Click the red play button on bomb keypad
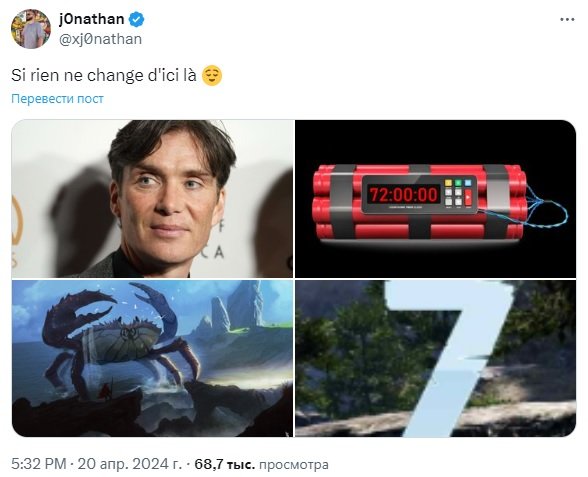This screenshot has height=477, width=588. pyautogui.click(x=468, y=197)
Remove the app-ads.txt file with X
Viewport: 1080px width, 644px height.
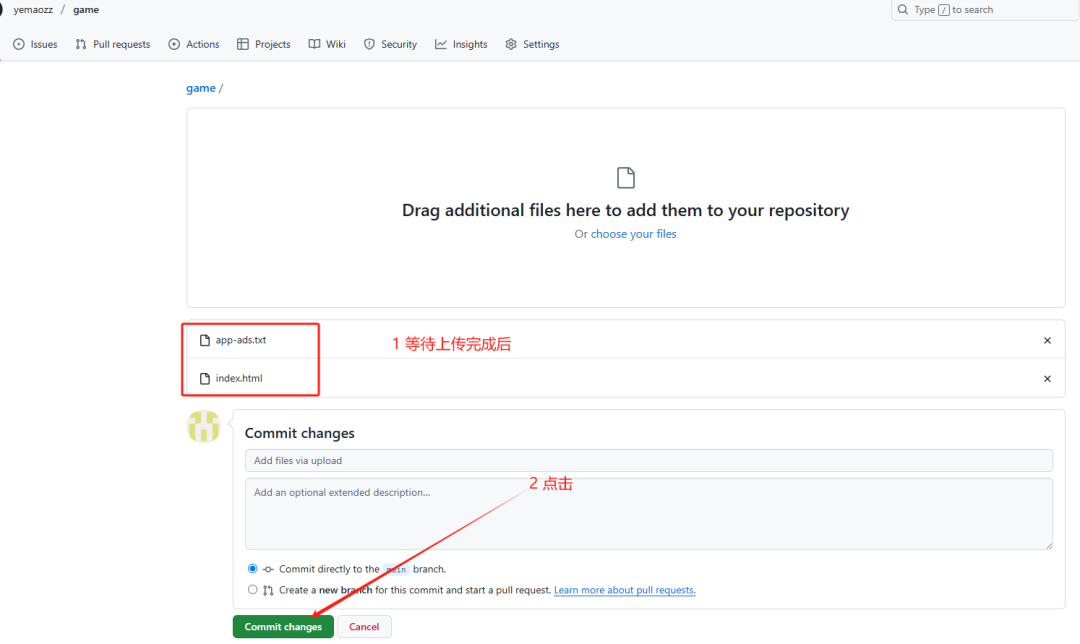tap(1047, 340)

## INSTRUCTIONS TO FOLLOW
Everything in the records above should come back word for word, except the pictures.

## RESULT OF THE EXERCISE
Click the red play button on bomb keypad
This screenshot has height=477, width=588. pyautogui.click(x=468, y=197)
Remove the app-ads.txt file with X
Viewport: 1080px width, 644px height.
tap(1047, 340)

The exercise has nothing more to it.